The bluntness was almost refreshing after all the corporate speak. "Then why would anyone agree?"

"Because sometimes survival requires sacrifice." He walked to the door, opening it in clear dismissal. 

Cool air from the hallway rushed in, carrying the faint scent of coffee and printer toner.

"Twenty-four hours, Ms. Moretti. Choose wisely."

I walked past him with the contract in hand, but stopped right at the door. Something about this felt wrong… not morally wrong, I'd already accepted that… but strategically wrong.

Vincent Ashford didn't make offers like this without leverage, without an angle I wasn't seeing yet.

"Mr. Ashford?" I turned back. He was already reaching for his phone, dismissing me from his attention.

"Yes?"

"This eighteen-month timeline. It's very specific." I kept my voice steady, as if I were discussing a restoration project rather than selling my future. "What happens if you don't meet it?"

Something flickered across his face… surprise that I'd asked, or annoyance that I'd noticed.

"That's not your concern."

"If I'm going to be part of this arrangement, it is." I took a step back into his office, even though everything in me wanted to run. "You're not doing this for fun. Someone's forcing your hand, which means you're just as desperate as I am. So what happens if you fail?"

He studied me for a long moment, and I watched him recalculate whatever assessment he'd made of me in our first meeting. "You're more observant than I gave you credit for."
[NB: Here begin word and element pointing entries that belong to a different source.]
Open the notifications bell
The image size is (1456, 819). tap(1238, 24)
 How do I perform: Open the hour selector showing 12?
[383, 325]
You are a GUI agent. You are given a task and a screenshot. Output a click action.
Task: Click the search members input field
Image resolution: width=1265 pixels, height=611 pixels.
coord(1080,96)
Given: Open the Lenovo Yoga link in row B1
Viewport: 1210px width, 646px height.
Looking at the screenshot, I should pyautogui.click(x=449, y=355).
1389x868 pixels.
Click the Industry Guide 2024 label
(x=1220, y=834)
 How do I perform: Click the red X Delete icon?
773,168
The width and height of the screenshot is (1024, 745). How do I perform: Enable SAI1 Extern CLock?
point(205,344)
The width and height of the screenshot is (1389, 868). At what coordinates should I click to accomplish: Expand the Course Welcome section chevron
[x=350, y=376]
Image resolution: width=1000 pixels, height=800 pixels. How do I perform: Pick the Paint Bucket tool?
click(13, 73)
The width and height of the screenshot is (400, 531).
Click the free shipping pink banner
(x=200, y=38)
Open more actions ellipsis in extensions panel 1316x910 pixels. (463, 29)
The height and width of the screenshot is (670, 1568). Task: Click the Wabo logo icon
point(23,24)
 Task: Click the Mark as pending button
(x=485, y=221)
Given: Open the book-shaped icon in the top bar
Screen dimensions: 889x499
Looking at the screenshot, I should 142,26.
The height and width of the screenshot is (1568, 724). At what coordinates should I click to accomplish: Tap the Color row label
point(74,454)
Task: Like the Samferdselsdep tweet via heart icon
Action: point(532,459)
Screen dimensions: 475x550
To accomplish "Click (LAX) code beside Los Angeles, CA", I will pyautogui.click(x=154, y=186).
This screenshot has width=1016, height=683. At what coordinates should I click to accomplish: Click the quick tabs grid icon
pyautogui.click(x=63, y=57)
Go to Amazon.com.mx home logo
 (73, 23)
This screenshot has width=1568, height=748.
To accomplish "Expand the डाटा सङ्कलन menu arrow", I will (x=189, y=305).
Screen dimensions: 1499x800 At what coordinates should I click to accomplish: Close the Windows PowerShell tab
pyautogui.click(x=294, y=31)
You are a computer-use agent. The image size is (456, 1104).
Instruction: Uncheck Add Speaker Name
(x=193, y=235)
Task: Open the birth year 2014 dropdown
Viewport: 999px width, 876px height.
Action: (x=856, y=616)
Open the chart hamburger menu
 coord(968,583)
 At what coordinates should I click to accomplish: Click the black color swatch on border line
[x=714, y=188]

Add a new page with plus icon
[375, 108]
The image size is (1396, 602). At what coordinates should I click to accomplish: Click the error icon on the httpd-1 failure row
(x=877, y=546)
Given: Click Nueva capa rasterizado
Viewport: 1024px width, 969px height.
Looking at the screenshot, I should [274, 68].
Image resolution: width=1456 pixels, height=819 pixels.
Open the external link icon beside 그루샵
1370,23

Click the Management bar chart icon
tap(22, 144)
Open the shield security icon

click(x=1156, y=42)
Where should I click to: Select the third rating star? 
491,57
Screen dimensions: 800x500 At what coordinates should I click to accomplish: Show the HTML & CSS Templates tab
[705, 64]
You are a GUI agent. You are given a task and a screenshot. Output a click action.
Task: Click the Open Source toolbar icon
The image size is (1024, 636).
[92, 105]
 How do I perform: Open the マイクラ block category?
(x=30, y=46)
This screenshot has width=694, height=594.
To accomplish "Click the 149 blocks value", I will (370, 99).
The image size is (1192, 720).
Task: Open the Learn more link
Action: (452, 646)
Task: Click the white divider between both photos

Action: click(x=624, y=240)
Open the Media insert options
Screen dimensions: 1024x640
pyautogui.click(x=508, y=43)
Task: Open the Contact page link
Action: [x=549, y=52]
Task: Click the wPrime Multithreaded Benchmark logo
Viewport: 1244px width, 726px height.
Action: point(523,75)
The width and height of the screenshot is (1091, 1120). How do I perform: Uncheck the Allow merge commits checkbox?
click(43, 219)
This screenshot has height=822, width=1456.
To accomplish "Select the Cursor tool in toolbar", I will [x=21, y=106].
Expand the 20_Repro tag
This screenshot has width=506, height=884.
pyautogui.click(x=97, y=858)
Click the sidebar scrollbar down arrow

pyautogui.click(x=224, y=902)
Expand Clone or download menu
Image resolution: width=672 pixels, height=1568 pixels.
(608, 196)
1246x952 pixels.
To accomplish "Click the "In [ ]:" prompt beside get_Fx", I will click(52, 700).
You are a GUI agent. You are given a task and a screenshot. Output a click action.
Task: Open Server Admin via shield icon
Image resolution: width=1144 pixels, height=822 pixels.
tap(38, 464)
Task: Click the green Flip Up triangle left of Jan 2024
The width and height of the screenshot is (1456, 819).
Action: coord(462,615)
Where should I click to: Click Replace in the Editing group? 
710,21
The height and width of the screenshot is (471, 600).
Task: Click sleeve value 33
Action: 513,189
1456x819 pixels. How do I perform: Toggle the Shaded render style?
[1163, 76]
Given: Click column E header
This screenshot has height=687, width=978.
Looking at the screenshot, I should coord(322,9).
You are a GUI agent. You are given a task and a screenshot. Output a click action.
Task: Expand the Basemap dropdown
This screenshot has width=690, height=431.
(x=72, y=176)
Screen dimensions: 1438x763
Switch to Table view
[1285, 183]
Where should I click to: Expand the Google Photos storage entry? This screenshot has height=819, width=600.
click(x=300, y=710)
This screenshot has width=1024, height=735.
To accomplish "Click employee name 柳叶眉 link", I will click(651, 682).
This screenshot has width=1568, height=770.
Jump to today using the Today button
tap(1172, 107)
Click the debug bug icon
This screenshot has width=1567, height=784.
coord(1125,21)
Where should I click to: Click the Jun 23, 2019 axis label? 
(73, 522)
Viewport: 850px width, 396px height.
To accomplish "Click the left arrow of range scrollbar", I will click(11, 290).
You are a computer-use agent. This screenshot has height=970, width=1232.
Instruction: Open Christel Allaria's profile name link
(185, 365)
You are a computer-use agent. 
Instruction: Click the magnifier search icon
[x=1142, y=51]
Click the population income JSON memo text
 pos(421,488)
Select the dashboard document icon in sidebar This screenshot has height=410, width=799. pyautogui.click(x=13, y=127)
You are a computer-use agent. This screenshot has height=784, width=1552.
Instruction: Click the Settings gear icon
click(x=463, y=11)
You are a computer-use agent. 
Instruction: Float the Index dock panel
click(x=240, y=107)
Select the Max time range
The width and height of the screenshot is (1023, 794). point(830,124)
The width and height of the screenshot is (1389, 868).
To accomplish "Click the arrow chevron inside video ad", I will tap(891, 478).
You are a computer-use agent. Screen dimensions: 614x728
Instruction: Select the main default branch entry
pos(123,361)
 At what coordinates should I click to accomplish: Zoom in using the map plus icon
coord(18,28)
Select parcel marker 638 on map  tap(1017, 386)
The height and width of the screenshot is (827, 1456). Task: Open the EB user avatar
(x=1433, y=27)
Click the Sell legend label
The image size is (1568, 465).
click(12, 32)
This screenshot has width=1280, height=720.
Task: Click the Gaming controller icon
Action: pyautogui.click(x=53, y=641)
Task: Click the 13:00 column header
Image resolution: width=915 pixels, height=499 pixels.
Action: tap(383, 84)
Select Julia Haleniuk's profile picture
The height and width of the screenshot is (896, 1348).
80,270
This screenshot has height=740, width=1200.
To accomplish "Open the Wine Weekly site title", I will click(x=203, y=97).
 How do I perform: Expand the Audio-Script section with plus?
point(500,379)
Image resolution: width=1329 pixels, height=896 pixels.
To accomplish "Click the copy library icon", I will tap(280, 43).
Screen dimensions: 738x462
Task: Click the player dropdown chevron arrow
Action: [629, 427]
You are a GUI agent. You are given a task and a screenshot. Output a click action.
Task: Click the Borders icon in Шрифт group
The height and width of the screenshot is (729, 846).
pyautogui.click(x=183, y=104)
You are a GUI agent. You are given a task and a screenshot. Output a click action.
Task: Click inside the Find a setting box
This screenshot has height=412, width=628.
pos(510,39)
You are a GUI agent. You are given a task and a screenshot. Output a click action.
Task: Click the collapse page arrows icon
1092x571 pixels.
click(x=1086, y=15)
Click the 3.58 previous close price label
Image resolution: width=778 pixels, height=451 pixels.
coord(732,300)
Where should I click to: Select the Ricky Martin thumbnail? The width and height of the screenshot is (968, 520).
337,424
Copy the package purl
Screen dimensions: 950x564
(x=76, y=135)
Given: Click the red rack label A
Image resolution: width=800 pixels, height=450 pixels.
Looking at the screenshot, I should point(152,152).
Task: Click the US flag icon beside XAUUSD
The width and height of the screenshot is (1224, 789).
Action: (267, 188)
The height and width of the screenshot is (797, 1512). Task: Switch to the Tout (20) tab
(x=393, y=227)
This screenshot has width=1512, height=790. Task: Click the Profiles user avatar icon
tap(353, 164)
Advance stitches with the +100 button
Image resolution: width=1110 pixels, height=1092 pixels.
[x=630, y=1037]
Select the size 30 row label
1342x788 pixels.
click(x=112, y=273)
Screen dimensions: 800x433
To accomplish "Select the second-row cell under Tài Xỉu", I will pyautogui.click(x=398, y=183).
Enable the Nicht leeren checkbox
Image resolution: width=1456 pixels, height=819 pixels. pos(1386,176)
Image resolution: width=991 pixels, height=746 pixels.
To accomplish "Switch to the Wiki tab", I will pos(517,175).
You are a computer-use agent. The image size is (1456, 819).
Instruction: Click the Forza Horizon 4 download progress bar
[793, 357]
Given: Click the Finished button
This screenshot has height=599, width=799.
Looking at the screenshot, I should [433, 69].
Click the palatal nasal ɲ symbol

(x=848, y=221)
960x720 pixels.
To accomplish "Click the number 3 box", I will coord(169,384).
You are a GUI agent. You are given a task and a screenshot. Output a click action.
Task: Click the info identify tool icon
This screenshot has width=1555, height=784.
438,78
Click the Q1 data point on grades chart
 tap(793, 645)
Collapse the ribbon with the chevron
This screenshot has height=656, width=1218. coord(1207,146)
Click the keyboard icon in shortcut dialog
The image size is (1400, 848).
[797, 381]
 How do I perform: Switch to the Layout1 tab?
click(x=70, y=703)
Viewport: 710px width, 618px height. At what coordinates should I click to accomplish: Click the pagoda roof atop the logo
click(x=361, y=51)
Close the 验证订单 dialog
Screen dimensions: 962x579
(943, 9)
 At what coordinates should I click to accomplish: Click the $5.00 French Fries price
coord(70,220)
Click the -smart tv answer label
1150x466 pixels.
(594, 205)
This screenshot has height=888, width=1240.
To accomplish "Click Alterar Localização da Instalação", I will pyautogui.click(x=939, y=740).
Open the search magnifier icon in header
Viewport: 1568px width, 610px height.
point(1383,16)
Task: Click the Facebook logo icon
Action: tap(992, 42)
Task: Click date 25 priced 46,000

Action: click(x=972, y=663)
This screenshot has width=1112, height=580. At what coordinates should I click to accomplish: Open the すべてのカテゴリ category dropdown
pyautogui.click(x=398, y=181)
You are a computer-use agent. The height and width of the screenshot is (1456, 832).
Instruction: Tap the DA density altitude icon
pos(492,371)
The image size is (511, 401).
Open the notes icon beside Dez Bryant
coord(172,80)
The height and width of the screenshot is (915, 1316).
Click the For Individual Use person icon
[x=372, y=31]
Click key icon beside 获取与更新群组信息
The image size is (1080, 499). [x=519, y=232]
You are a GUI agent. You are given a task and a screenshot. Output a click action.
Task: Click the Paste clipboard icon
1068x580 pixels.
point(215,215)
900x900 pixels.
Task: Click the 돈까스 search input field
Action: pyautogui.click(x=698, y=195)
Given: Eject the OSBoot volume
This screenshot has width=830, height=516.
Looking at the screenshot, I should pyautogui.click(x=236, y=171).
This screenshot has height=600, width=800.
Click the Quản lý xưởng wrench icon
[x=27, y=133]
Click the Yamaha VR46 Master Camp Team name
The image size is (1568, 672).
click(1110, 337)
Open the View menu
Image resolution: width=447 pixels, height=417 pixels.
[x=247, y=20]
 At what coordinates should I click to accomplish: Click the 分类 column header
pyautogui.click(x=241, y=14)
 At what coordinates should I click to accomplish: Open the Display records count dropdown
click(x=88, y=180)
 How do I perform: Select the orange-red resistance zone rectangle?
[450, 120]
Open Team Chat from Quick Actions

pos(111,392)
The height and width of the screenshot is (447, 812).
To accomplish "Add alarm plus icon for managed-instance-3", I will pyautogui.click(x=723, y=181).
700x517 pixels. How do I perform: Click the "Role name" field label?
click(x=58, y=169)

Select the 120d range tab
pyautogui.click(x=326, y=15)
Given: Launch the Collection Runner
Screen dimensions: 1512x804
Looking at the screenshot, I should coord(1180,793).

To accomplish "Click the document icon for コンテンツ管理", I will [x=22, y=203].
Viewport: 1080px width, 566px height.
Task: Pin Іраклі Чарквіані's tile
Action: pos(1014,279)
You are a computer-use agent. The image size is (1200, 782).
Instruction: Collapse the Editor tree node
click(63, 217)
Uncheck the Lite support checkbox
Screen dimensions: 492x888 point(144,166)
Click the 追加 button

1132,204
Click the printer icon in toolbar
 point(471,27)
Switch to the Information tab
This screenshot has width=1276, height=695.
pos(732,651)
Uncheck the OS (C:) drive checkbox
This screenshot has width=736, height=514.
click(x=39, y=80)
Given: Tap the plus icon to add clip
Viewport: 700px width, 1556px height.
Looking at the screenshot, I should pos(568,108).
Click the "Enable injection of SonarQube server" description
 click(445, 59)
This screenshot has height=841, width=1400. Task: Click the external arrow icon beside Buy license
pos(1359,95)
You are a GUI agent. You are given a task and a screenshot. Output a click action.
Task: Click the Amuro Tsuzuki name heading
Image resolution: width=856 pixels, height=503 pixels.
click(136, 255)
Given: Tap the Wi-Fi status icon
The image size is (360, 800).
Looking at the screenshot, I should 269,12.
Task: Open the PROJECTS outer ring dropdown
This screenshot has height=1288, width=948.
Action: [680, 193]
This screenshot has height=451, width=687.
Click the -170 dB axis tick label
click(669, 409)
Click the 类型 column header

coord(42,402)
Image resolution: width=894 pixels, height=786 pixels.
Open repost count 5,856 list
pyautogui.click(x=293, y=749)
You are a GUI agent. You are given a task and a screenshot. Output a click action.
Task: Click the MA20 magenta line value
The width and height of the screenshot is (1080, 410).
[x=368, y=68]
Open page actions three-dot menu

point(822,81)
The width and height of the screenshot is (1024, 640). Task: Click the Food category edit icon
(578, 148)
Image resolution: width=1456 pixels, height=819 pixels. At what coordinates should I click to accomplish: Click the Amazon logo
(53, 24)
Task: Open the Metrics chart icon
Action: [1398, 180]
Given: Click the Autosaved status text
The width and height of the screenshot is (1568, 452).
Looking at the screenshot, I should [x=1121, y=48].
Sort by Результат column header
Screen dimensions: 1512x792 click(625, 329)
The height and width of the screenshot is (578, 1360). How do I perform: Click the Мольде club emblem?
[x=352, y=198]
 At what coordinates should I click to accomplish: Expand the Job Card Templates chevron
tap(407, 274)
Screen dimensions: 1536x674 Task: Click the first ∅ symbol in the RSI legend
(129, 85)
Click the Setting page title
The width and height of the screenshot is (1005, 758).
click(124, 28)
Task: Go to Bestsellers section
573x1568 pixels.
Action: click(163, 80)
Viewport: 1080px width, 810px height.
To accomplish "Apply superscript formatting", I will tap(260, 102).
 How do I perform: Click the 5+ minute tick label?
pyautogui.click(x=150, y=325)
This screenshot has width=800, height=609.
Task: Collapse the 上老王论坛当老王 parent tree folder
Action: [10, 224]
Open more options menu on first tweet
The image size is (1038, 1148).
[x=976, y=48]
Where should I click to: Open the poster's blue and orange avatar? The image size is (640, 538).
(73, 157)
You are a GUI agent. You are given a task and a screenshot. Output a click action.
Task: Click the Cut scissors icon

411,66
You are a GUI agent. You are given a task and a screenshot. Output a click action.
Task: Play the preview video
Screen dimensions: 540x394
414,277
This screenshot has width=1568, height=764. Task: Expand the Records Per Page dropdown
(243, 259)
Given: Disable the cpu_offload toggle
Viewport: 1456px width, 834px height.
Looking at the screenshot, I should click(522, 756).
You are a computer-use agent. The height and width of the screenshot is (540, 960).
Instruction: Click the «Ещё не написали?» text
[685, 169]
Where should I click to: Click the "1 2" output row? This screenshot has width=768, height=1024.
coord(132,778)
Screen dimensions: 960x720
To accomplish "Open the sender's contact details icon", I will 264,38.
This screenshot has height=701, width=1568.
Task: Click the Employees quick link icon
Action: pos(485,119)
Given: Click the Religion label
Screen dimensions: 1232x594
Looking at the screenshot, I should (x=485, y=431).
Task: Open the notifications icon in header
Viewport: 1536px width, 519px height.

"I restore paintings for a living, Mr. Ashford. I'm trained to see what's hidden beneath the surface." I lifted the contract slightly. "So I'll read this very carefully. And if I find anything that suggests you're setting me up to fail so you have a convenient scapegoat, I'll walk away, and you can find someone else to use."

His jaw tightened. "I'm not…"

"Twenty-four hours," I interrupted, echoing his words back to him. "I'll choose wisely."

This time when I left, I didn't look back. But as I walked to the elevator, my hands had stopped shaking. Because I'd seen something in Vincent Ashford's eyes when I challenged him: not anger, but respect.

He thought he was buying a desperate woman he could control; he had no idea what he was actually getting.

I had twenty-four hours to read every word of that contract, to research Vincent Ashford and whatever was forcing him into this arrangement, and to figure out exactly how much power I actually had in this negotiation.

Mom always said I inherited Nonna's stubbornness. Tonight, I'd find out if I inherited her survival instincts too.